Garante per l’infanzia e l’adolescenza del Comune di Matera, Maria Grazia Masella
Sentenza Cassazione su divorzio, nota Luciana Iannielli (Presidente AMI Basilicata)
Se esistesse una top ten delle sentenze, certamente la pronuncia n.11504/17, emessa dalla Corte di Cassazione, sarebbe al primo posto fra le spronuncie che, negli ultimi, giorni hanno suscitato maggiore interesse.
E’ ancora una volta la Corte di Cassazione ad intervenire in materia di diritto di famiglia e ad introdurre importanti novità, scrivendo la parola fine ad una consuetudine che è andata avanti per oltre 40 anni.
La legge sul divorzio, introduttiva del riconoscimento di un assegno periodico in favore del coniuge economicamente più debole è del 1970, ed è da allora che nulla, o quasi, è cambiato in materia di riconoscimento dell’assegno divorzile. Fino a due giorni fa nell’individuare il beneficiario dell’assegno divorzile e dunque il coniuge economicamente più debole (generalmente la donna), la consuetudine è stata quella di fare riferimento al “tenore di vita tenuto in costanza di matrimonio”, con la recentissima sentenza la Corte di Cassazione rivoluziona tutto lo scenario introducendo nuovi parametri e riservando, al detto assegno, natura “assistenziale”; pertanto, se viene dimostrato o accertato che il coniuge economicamente più debole ha una propria autonomia economica o sia in grado di procurarsela, tale beneficio non sarà riconosciuto.
Dunque, da ora in poi, beneficiario dell’assegno divorzile certamente non sarà il coniuge che, sebbene privo di reddito da lavoro sia in grado di procurarselo o sia titolare di beni mobili e/o immobili, di rendite, di una stabile abitazione. L’intendo della Suprema Corte è quello di far cessare, con il divorzio, non solo il rapporto matrimoniale ma anche quello economico-patrimoniale e quindi di far maturare nelle persone la consapevolezza che il matrimonio deve essere una scelta responsabile e consapevole, non limitata alla volontà di cambiare il proprio tenore di vita.
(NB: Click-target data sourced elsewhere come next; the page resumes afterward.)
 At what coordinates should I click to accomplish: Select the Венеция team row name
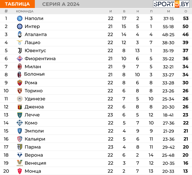[x=35, y=163]
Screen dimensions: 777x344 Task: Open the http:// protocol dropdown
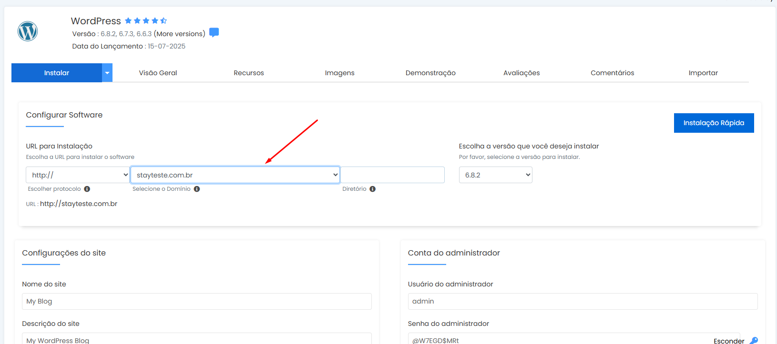[78, 175]
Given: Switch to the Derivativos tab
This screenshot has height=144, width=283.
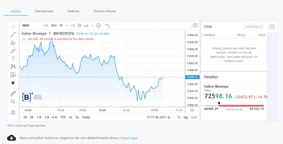Looking at the screenshot, I should (x=44, y=11).
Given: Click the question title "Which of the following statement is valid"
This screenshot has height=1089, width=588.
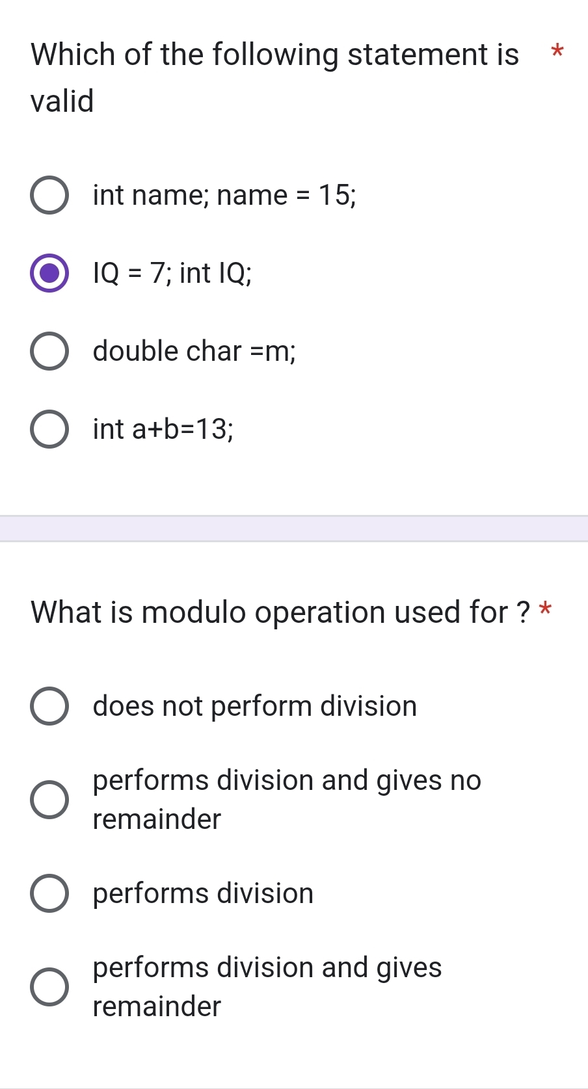Looking at the screenshot, I should click(x=273, y=78).
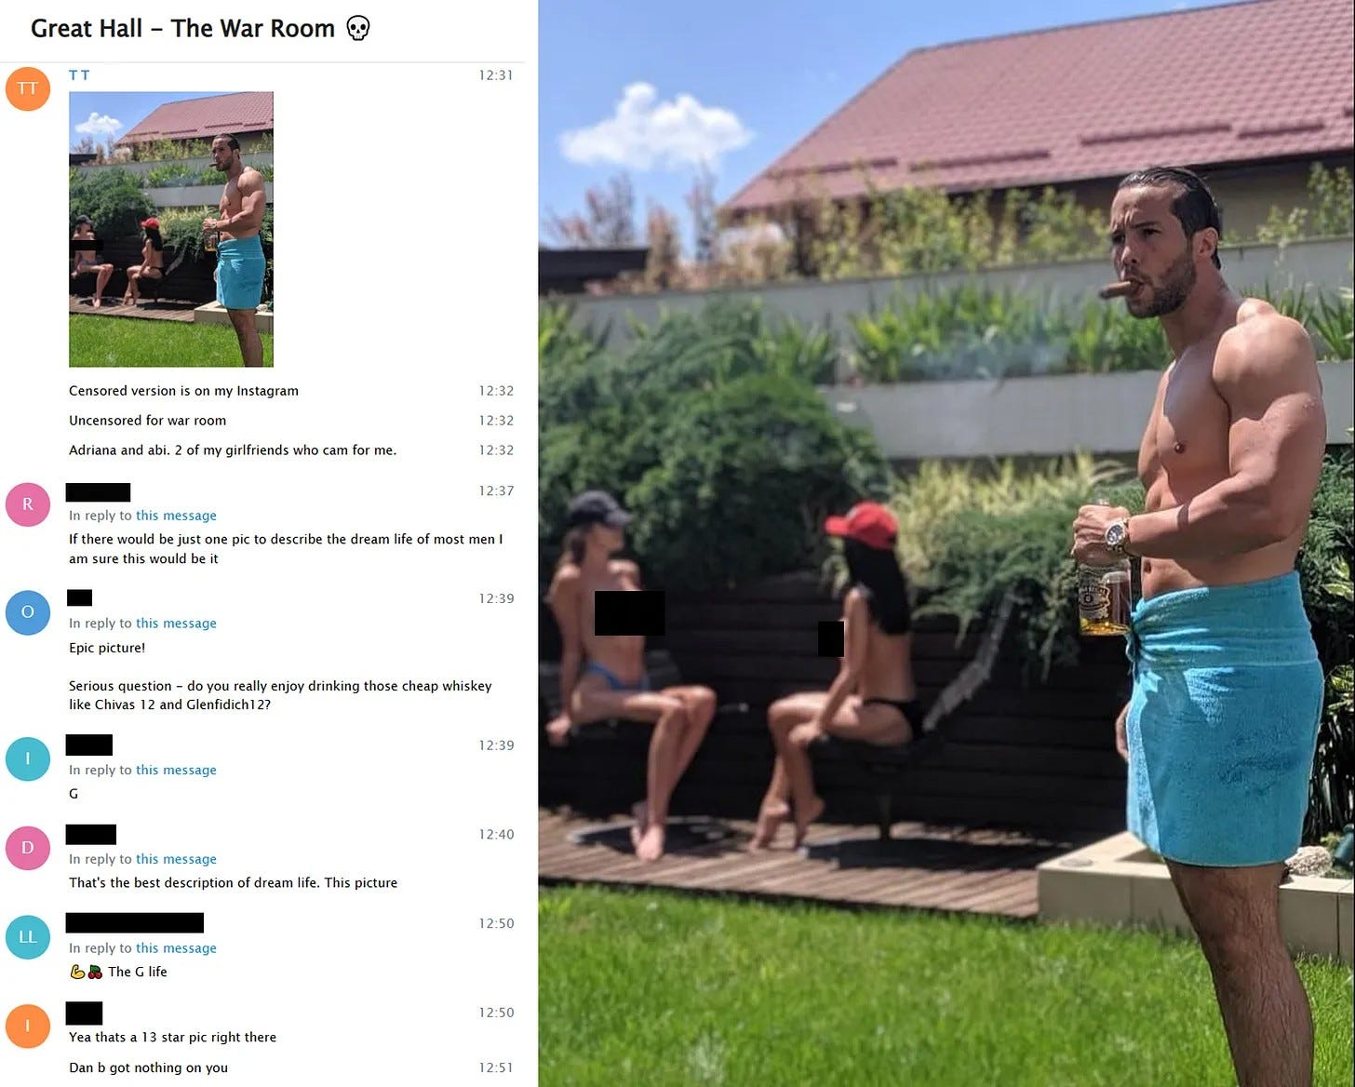Click the orange TT avatar icon
1355x1087 pixels.
click(28, 88)
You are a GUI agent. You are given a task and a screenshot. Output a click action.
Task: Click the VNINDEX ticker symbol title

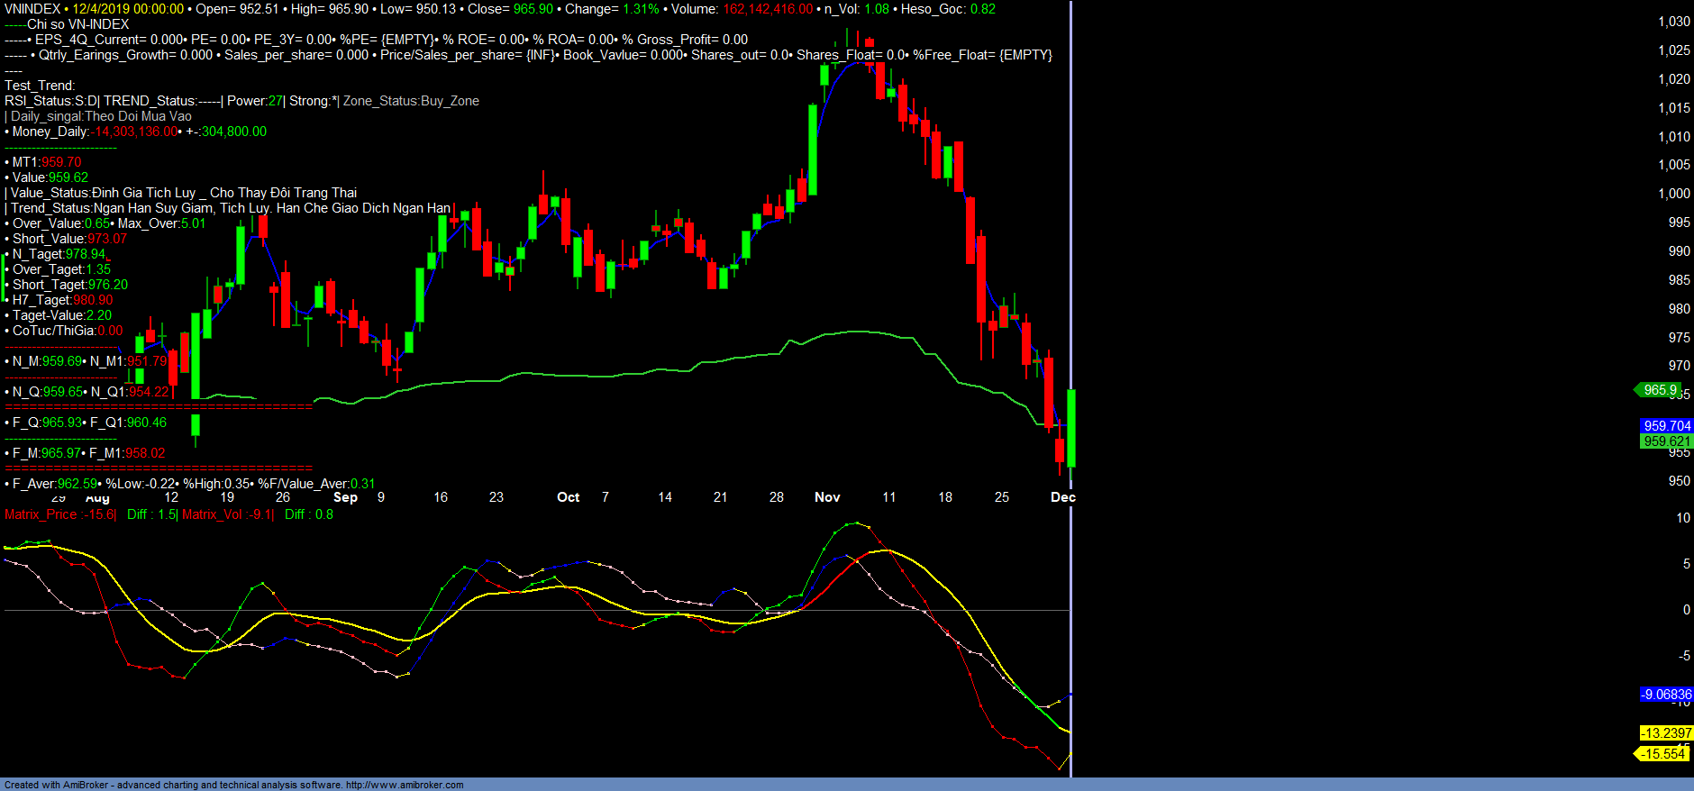[32, 9]
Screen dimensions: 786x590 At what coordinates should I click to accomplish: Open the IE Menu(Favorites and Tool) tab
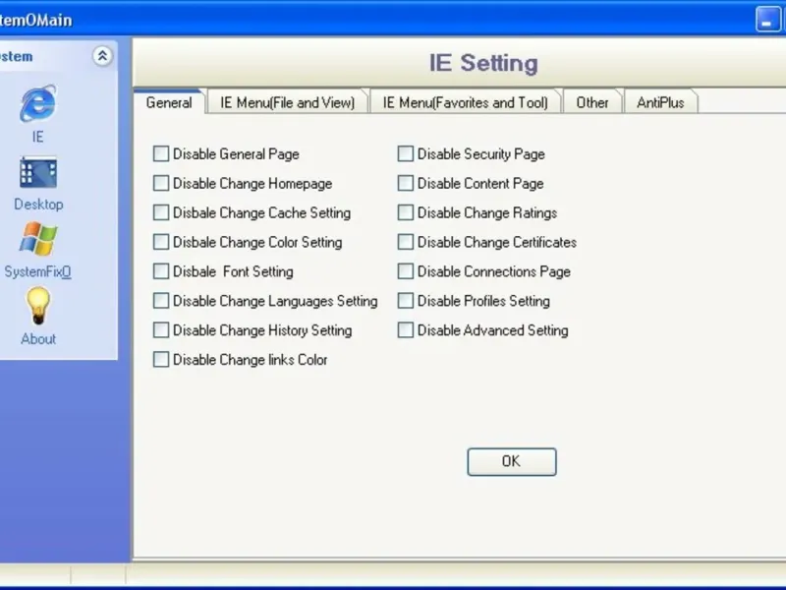[465, 102]
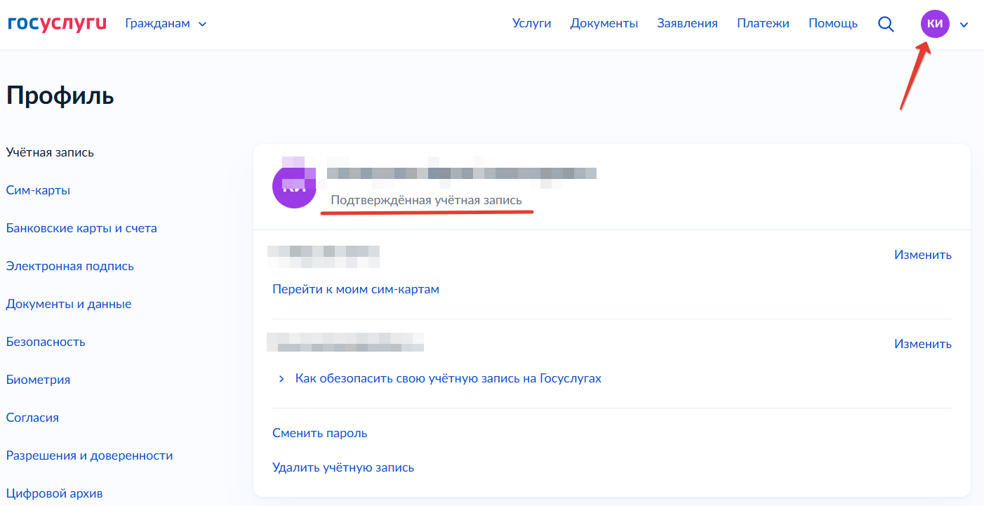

La Cassazione con questa pronuncia si è adeguata ai tempi moderni, alle nuove realtà delle c.d. famiglie allargate e soprattutto al fatto che il coniuge “economicamente più debole” non deve aspettarsi di essere mantenuto ma deve provvedere da solo al proprio sostentamento, difatti precisano gli ermellini, “Si deve quindi ritenere che non sia configurabile un’interesse giuridicamente rilevante o protetto dell’ex coniuge a conservare il tenore di vita protetto”.
Molti, in questi anni, sono stati i casi di ex coniugi che, nel versare “generosi” assegni in favore dell’altro coniuge e volti ad assicurare “ il medesimo tenore di vita” hanno visto peggiorare la propria situazione economica, con l’impossibilità, in alcuni casi di potersi rifare una vita e una nuova famiglia, vedendo così violato un proprio diritto fondamentale.